**WRITTEN PROBLEM:**
Rewrite the stretch of the material from the line that contains "This screenshot has height=1008, width=1197." through the line that contains "Click the 其他设置 section heading", replacing "heading" with "title" and leaving everything else unchanged. Leave the pictures out of your answer.

**DATA FOR THIS EXERCISE:**
-=-=-=-=-
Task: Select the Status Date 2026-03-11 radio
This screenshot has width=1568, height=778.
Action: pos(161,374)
-=-=-=-=-
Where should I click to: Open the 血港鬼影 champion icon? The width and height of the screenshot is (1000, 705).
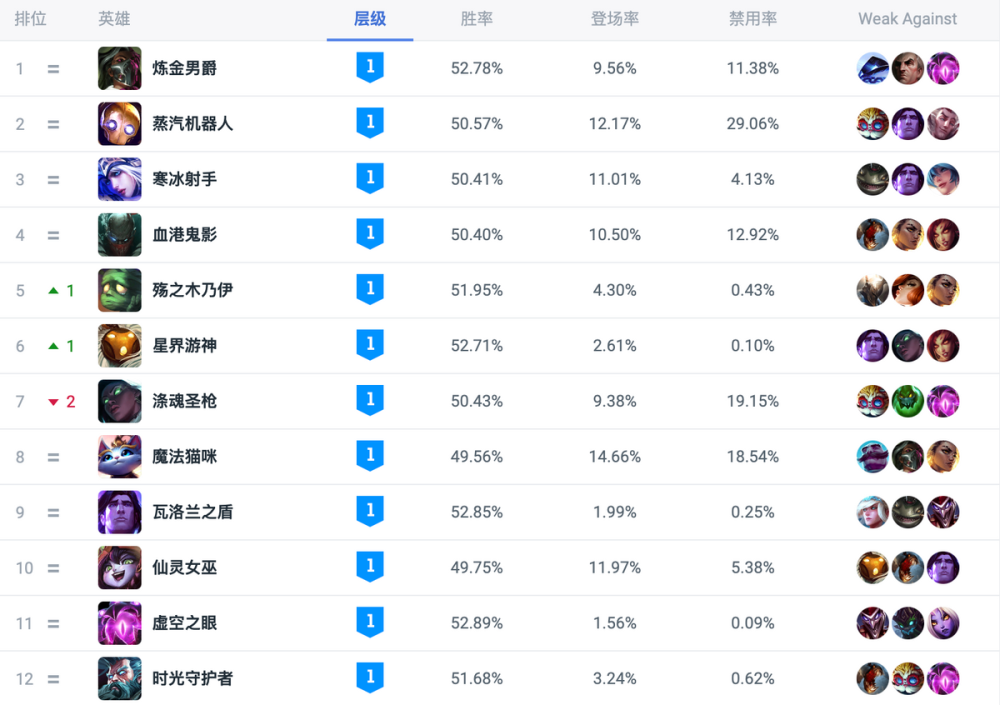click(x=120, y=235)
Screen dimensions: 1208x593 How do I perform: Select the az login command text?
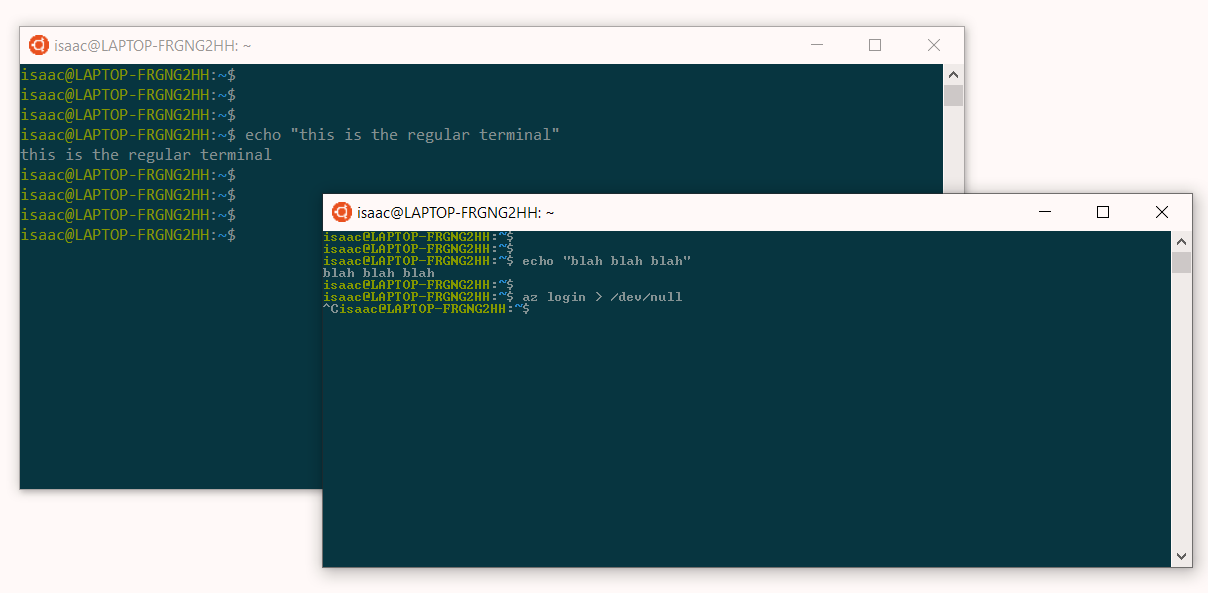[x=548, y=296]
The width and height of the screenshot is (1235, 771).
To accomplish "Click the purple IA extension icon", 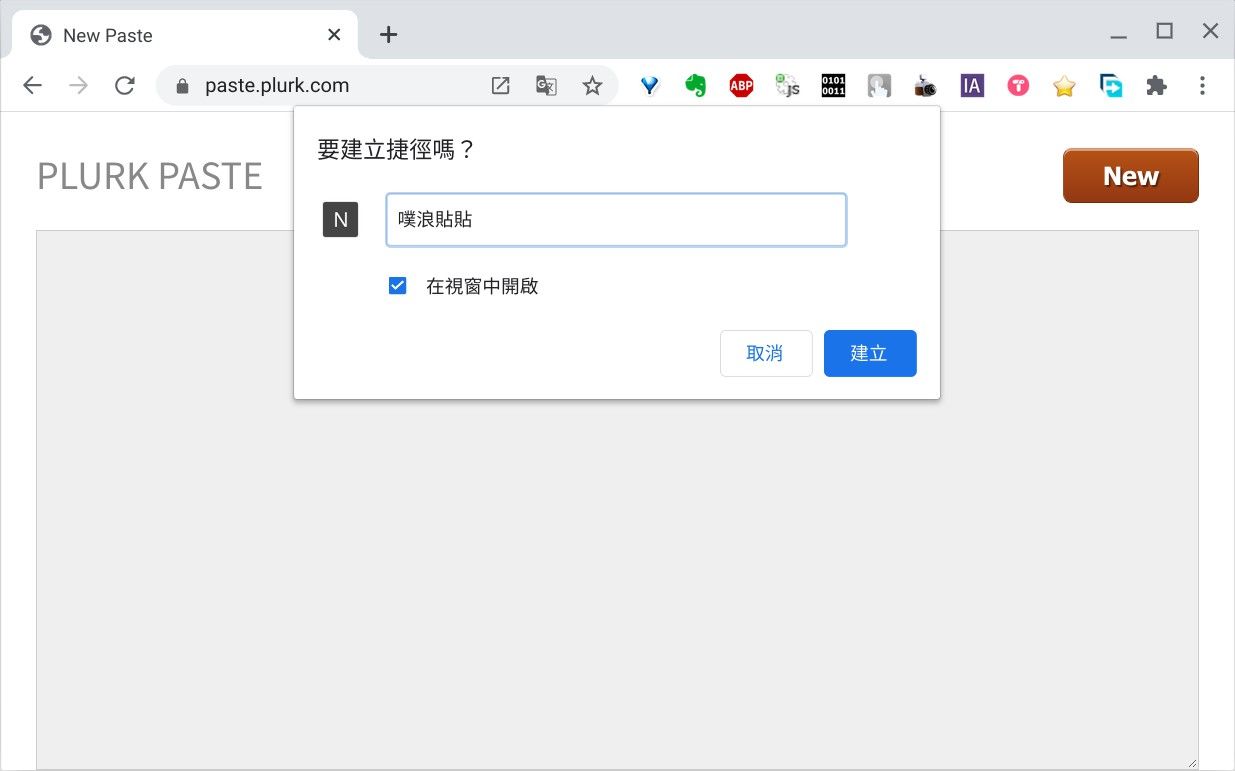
-=-=-=-=-
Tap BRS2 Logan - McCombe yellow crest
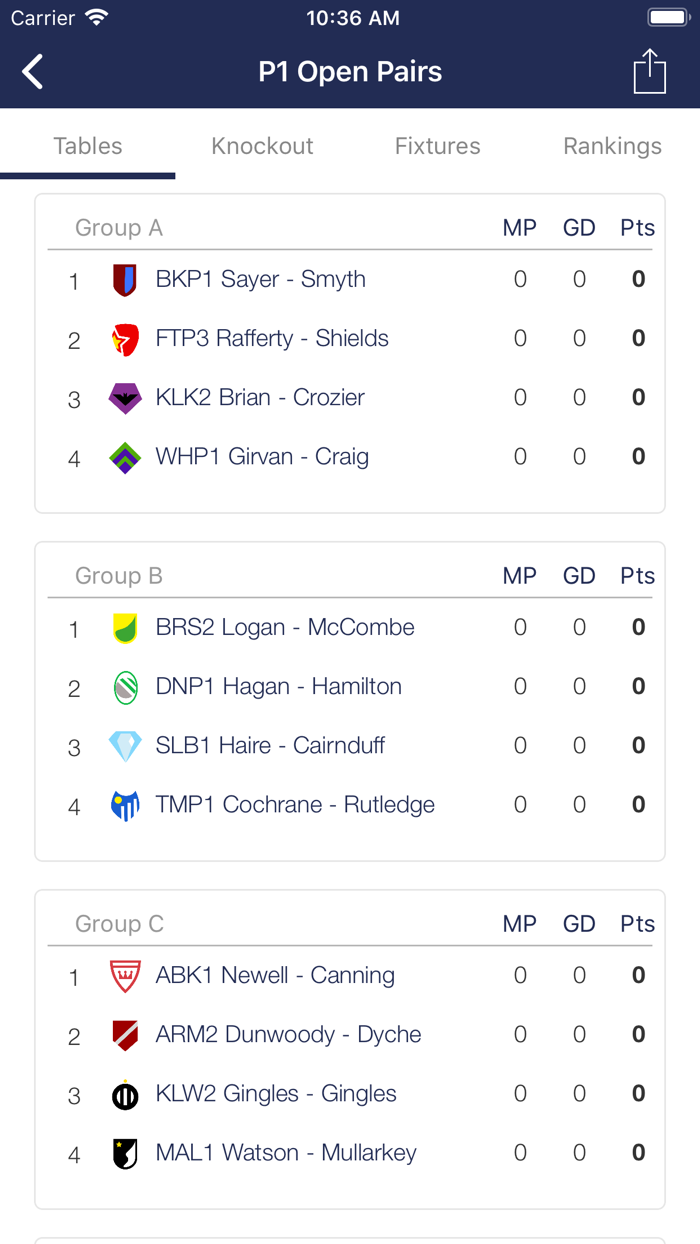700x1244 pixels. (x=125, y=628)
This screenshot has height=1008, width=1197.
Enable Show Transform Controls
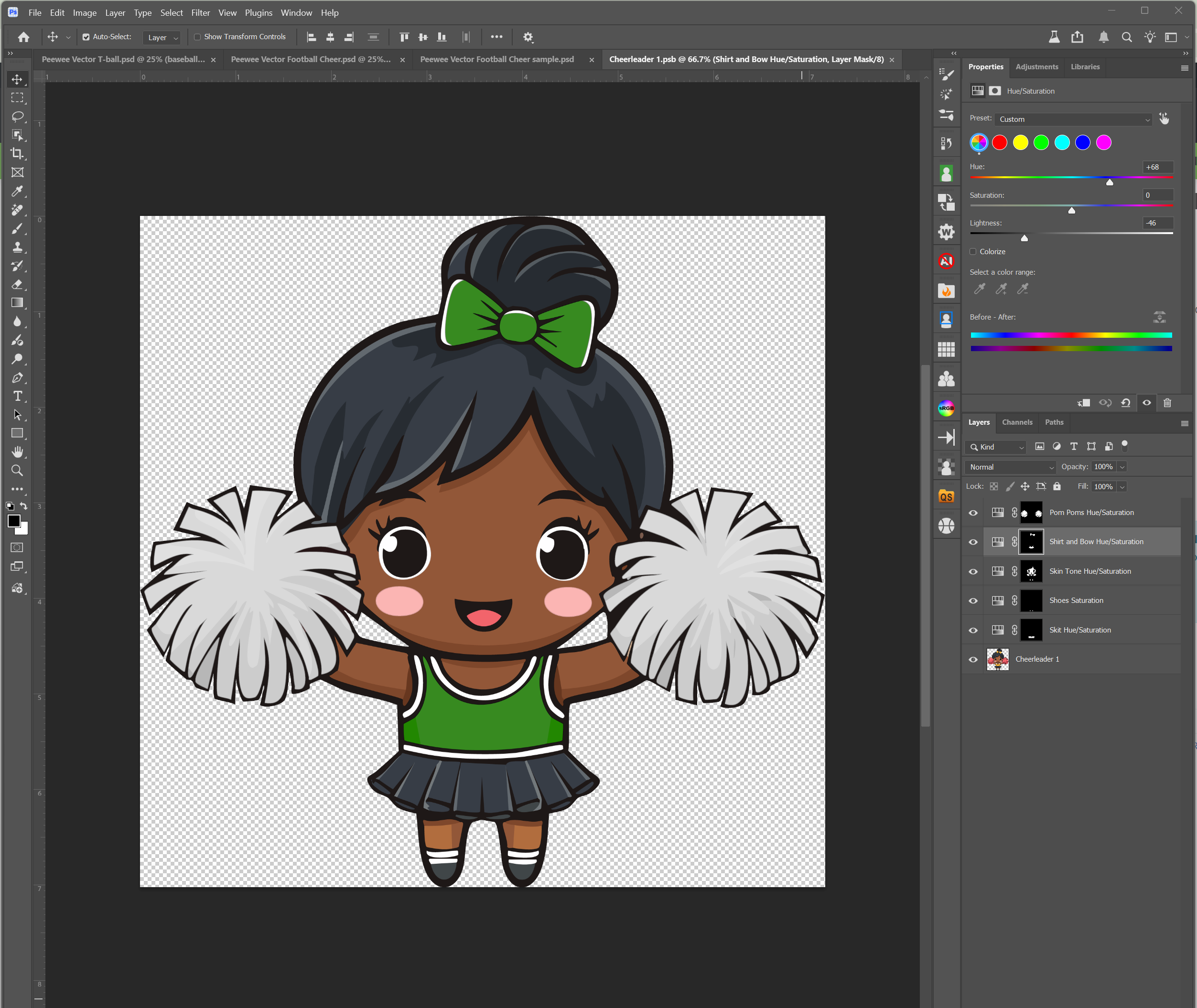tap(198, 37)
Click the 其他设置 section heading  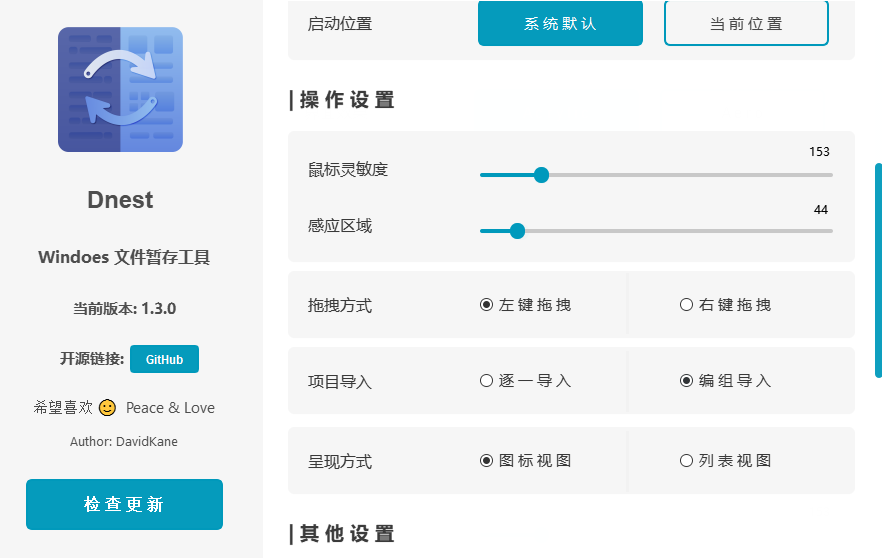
-=-=-=-=-
**IN RESPONSE:**
This screenshot has height=1008, width=1197.
Enable Show Transform Controls
tap(198, 37)
Click the 其他设置 section title  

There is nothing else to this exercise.